───── DATA TO PROCESS

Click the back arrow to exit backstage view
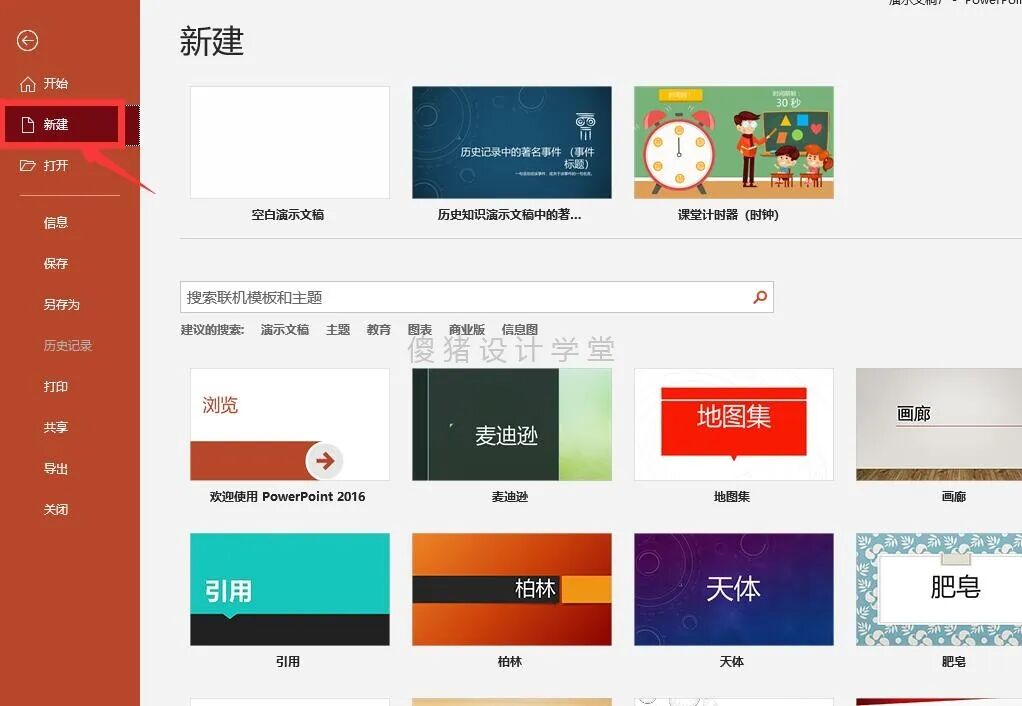The height and width of the screenshot is (706, 1022). [27, 41]
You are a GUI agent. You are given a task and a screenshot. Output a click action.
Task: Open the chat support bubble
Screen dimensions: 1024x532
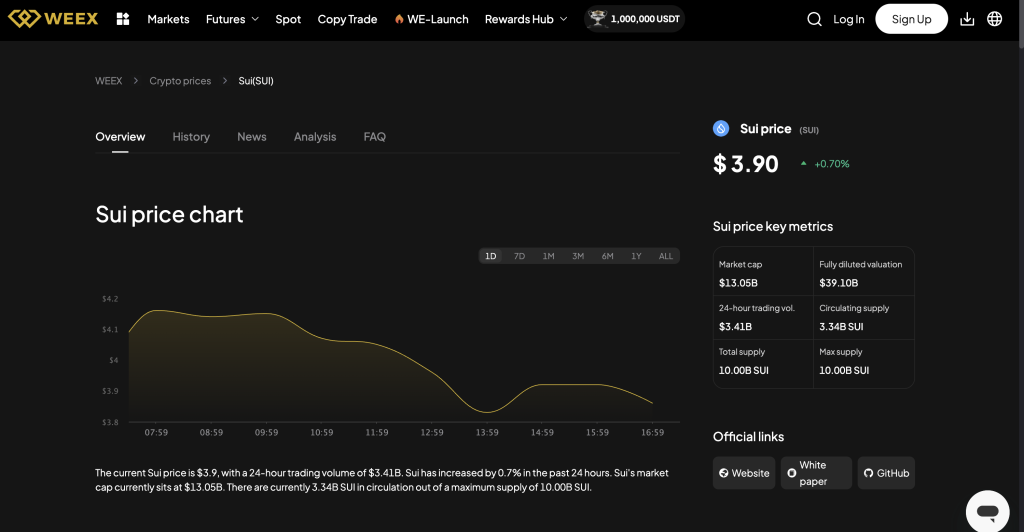click(x=987, y=511)
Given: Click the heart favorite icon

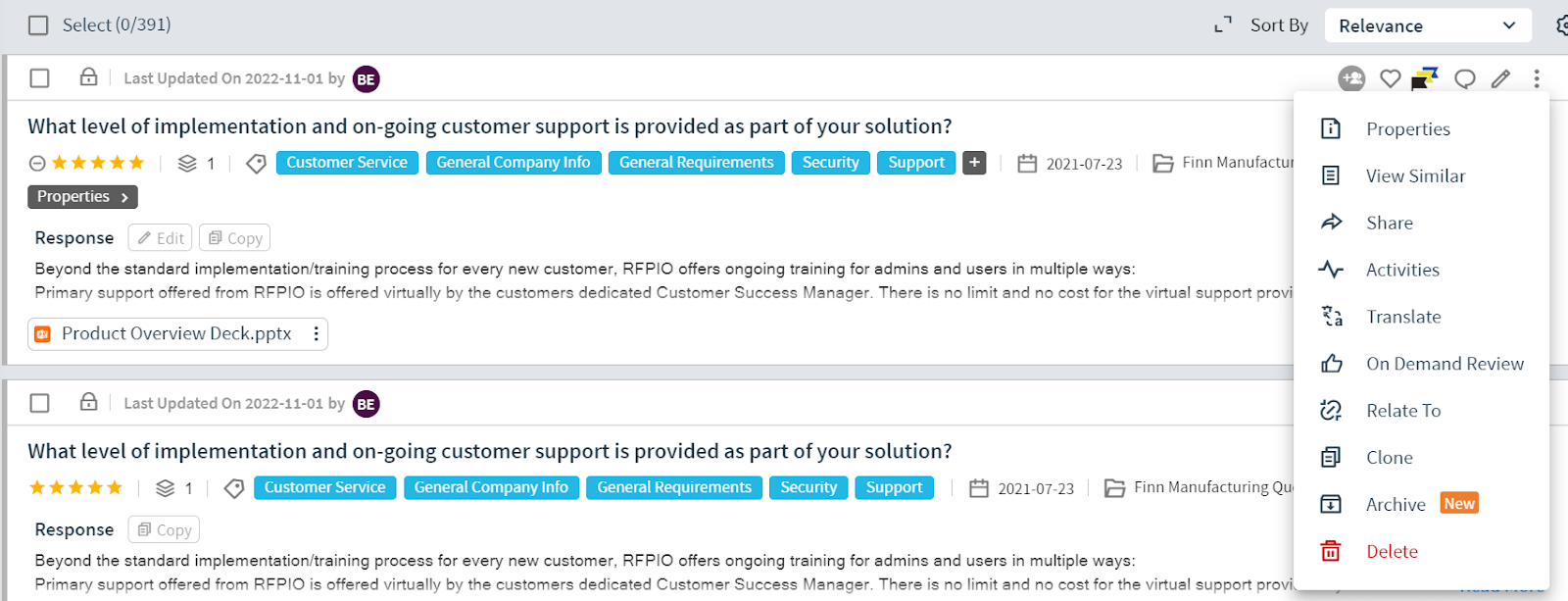Looking at the screenshot, I should (x=1390, y=78).
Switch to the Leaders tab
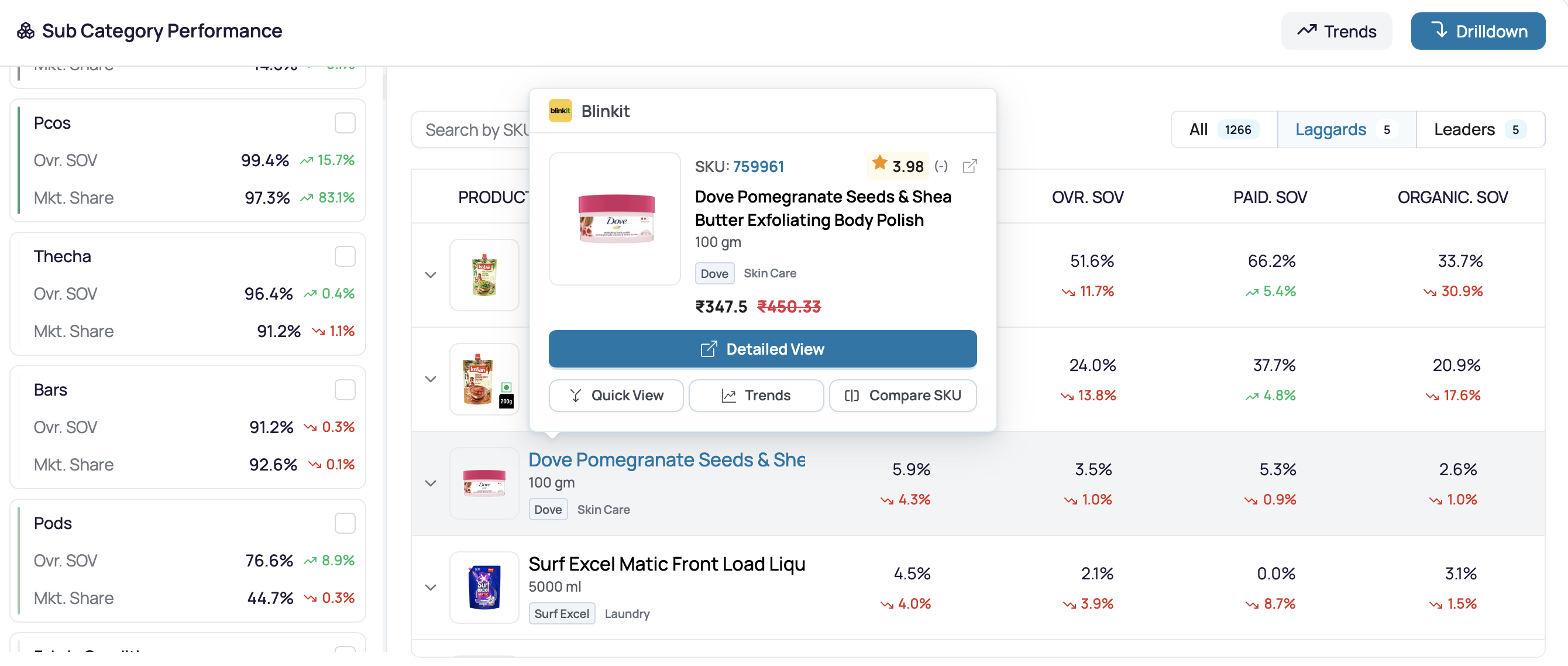1568x666 pixels. pyautogui.click(x=1480, y=130)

──────────

• DESCRIPTION OF THE TASK: Please reproduce every line of the records above, swapping "heart favorite icon" for "star favorite icon" and keeping everything else the same. Leave the pictures out of your answer.

• EXERCISE OUTPUT:
Click the back arrow to exit backstage view
The height and width of the screenshot is (706, 1022). [27, 41]
You are a GUI agent. You are given a task and a screenshot. Output a click action.
Task: Open the chat support bubble
Screen dimensions: 1024x532
click(x=987, y=511)
Given: Click the star favorite icon

Looking at the screenshot, I should (x=1390, y=78).
Switch to the Leaders tab
1568x666 pixels. pyautogui.click(x=1480, y=130)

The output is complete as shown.